■ **Yapılacak iş**
Aşağıdaki satırlardan "vertical" kelimesini içerenlerin hepsini listeler misin?

■ **Mevcut veriler**
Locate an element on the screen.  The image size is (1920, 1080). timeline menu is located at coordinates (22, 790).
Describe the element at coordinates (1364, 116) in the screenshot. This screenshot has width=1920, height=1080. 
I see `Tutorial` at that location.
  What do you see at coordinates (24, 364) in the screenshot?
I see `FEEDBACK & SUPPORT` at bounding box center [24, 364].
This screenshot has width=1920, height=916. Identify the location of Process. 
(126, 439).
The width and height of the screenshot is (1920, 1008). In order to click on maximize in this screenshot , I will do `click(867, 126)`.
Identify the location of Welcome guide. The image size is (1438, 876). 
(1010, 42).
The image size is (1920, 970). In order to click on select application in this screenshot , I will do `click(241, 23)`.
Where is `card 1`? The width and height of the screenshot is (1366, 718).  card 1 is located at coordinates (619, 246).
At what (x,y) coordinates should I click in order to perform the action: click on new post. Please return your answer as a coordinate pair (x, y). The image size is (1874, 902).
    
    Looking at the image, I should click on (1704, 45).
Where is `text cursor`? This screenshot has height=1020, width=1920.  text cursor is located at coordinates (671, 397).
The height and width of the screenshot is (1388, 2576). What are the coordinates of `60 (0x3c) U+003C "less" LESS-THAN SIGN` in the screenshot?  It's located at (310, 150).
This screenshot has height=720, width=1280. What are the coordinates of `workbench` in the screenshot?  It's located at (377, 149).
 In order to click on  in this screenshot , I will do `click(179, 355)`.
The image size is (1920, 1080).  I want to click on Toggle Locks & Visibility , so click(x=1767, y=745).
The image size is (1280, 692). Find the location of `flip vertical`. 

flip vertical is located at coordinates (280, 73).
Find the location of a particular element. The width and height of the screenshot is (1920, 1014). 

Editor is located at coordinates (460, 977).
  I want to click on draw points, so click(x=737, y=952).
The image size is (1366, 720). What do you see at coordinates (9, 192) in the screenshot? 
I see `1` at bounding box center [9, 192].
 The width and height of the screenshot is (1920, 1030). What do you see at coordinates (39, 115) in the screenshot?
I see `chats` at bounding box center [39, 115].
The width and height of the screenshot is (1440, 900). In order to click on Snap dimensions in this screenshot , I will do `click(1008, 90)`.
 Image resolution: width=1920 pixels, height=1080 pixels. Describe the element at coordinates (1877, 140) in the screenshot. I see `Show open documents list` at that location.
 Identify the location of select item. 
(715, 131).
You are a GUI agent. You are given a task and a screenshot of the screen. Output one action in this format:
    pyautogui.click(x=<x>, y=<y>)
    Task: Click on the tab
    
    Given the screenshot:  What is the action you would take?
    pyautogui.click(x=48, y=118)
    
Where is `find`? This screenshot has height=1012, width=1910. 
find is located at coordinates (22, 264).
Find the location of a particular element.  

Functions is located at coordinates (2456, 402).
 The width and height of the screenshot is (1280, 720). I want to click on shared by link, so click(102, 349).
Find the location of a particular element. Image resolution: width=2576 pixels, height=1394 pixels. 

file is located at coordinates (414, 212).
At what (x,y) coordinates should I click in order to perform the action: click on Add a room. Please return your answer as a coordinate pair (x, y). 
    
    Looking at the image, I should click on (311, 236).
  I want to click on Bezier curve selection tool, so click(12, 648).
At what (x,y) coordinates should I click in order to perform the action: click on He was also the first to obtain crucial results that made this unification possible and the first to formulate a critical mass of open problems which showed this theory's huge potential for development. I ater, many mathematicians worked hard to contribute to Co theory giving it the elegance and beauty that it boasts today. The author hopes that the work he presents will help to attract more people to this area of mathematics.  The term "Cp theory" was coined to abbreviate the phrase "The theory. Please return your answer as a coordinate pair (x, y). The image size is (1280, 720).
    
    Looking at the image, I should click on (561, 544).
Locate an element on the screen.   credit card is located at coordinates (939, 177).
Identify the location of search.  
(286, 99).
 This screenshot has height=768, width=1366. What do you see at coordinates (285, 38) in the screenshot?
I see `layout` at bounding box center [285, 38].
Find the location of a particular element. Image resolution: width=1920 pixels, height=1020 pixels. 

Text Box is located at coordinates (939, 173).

■ **Yanıt**
The image size is (1280, 692). Find the location of `flip vertical`. 
flip vertical is located at coordinates (280, 73).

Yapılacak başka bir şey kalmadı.